Especially in the United States, where the scale and pace of unconventional gas development has been greatest, the report warns of the “likelihood that regulation will be driven by events. For example, an environmental incident linked to unconventional gas development could crystallize public views and prompt new restrictions on unconventional gas production or the use of hydraulic fracturing.”

A revolution halted?

In a May 29 press release announcing the new report, IEA Executive Director Maria van der Hoeven observed: “The technology and the know-how already exist for unconventional gas to be produced in an environmentally acceptable way. But if the social and environmental impacts are not addressed properly, there is a very real possibility that public opposition to drilling for shale gas and other types of unconventional gas will halt the unconventional gas revolution in its tracks. The industry must win public confidence by demonstrating exemplary performance; governments must ensure that appropriate policies and regulatory regimes are in place.”

Applying the golden rules could increase the cost of developing a typical shale gas well by 7 percent, the report’s authors estimate.

The report makes two projections: a “golden rules case” and a “low unconventional case.” The position of natural gas in the world energy mix is very different under the two scenarios.

Under the golden rules case, total gas production surges to 5.1 tcm in 2035, from 3.3 tcm in 2010.

“Greater availability of gas has a strong moderating impact on gas prices and, as a result, global gas demand rises by more than 50% between 2010 and 2035,” the report says. “The increase in demand for gas is equal to the growth coming from coal, oil and nuclear combined, and ahead of the growth in renewables.
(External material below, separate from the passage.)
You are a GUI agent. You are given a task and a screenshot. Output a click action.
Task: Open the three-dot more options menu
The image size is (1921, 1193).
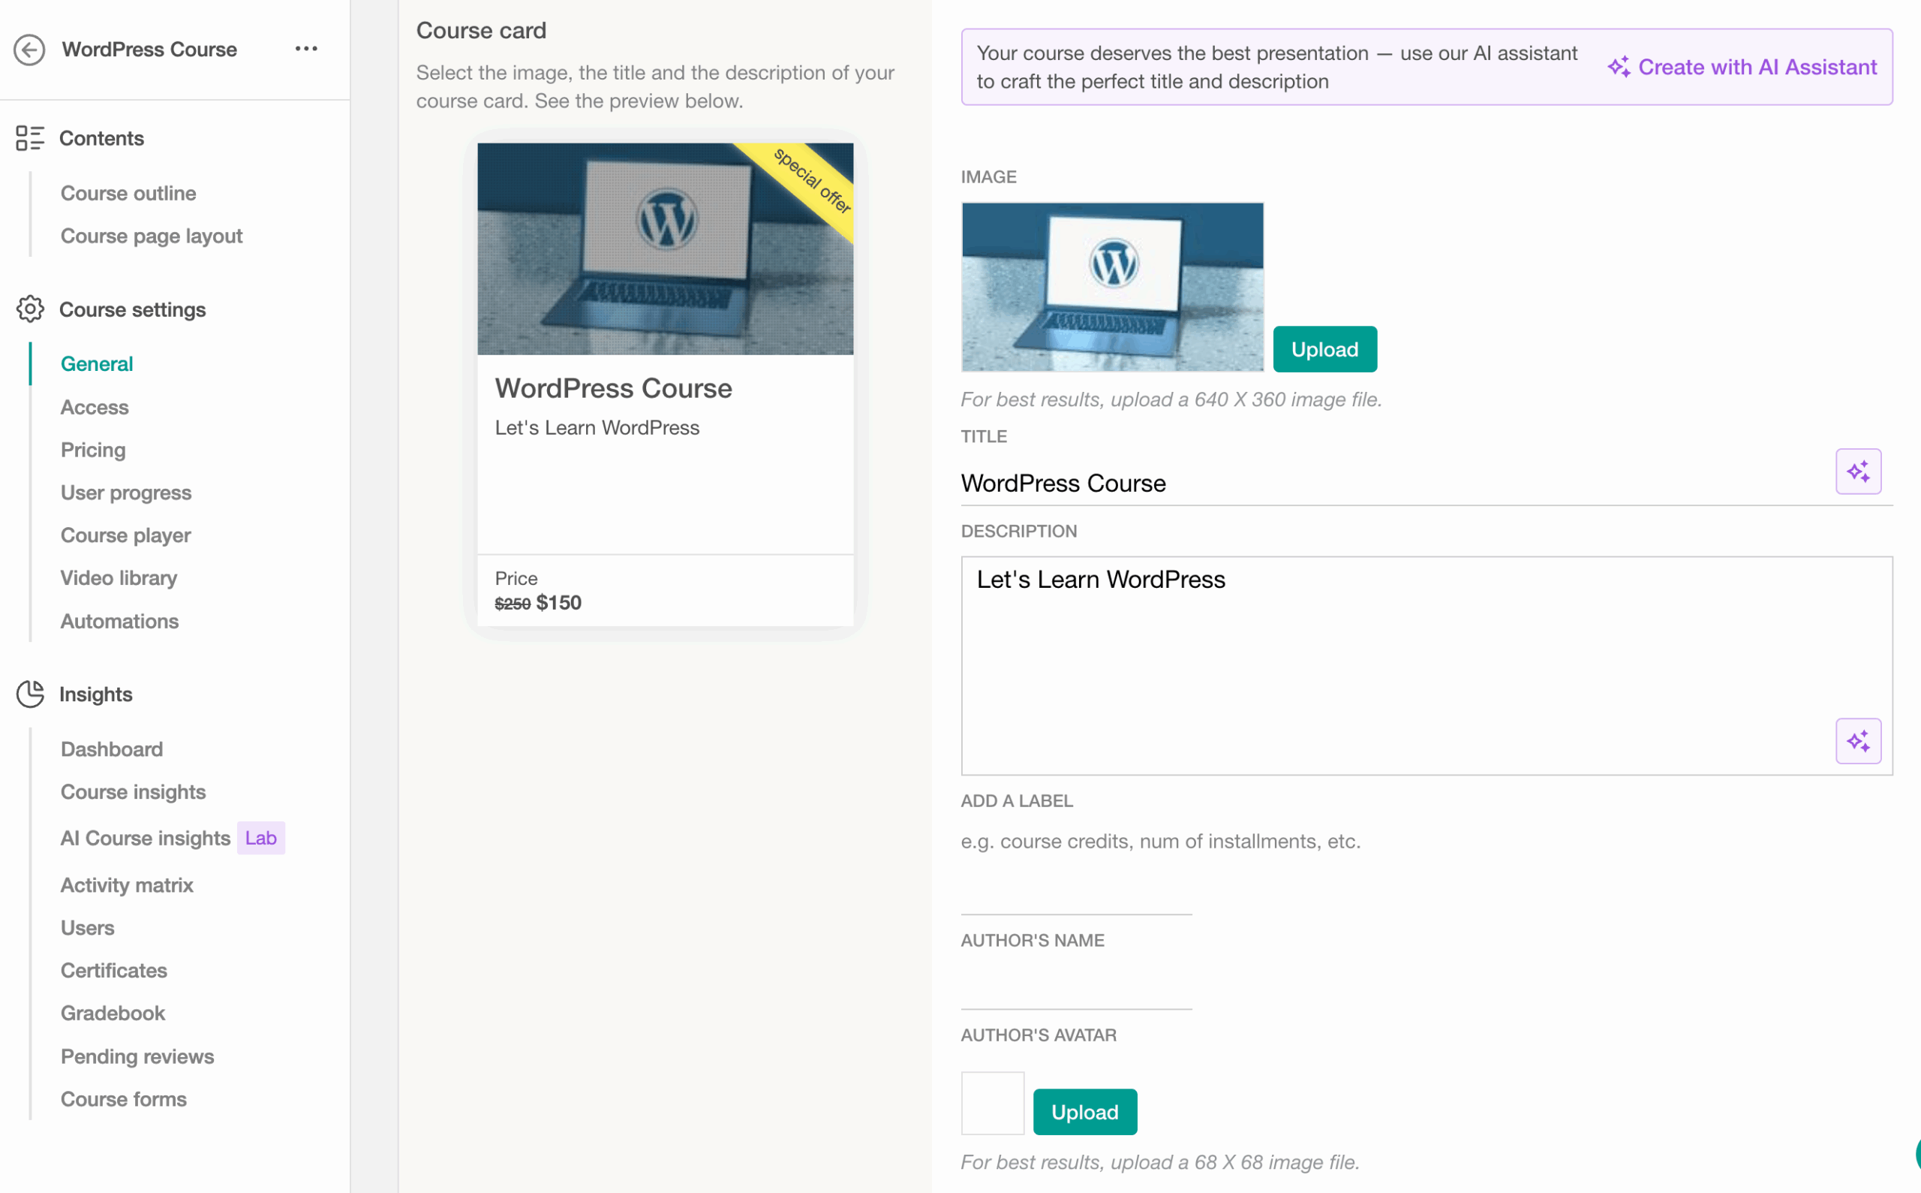pyautogui.click(x=306, y=49)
The share of gas in the global energy mix reaches 25% in 2035, overtaking coal to become the second-largest primary energy source after oil.”

Under the low unconventional case, total gas production reaches 4.6 tcm in 2035, and the share of gas in the global energy mix increases only slightly, from 21 percent in 2010 to 22 percent in 2035. Gas remains well behind coal.

North America focus

The report summarizes the status of unconventional gas development around the world.

“Until recently, unconventional natural gas production was almost exclusively a U.S. phenomenon,” the report says. “Tight gas production has the longest history, having been expanding steadily for several decades. Commercial production of coalbed methane began in the 1980s, but only took off in the 1990s; it has leveled off in recent years. Shale gas has also been in production for several decades, but started to expand rapidly only in the mid-2000s, growing at more than 45% per year between 2005 and 2010. Unconventional gas production was nearly 60% of total gas production in the United States in 2010. While tight gas and shale gas account for the overwhelming bulk of this, shale gas is expected to remain the main source of growth in overall gas supply in the United States in the coming decades. The United States and Canada still account for virtually all the shale gas produced commercially in the world, though ... many countries are now trying to replicate this experience.”

Those countries include Mexico, which has the fourth-largest shale gas resource base in the world after China, the United States and Argentina.

Mexico’s government is “keen to exploit shale gas resources to boost the country’s flagging output of conventional oil and gas.”

In IEA’s golden rules case, total U.S. gas production grows about 34 percent between 2010 and 2035, with almost all of the increase coming from shale gas production.

In the low unconventional case, U.S. gas production peaks around 2015 and then goes into decline.

“On the other hand, higher gas prices and limited unconventional production in the Low Unconventional Case prompt a mini-renaissance in conventional gas output,” the report says, “driven by the investment capital and rigs freed up by the shrinking unconventional sector and the possible opening of more offshore and Arctic acreage as the United States struggles to reduce its imports and the associated bills.”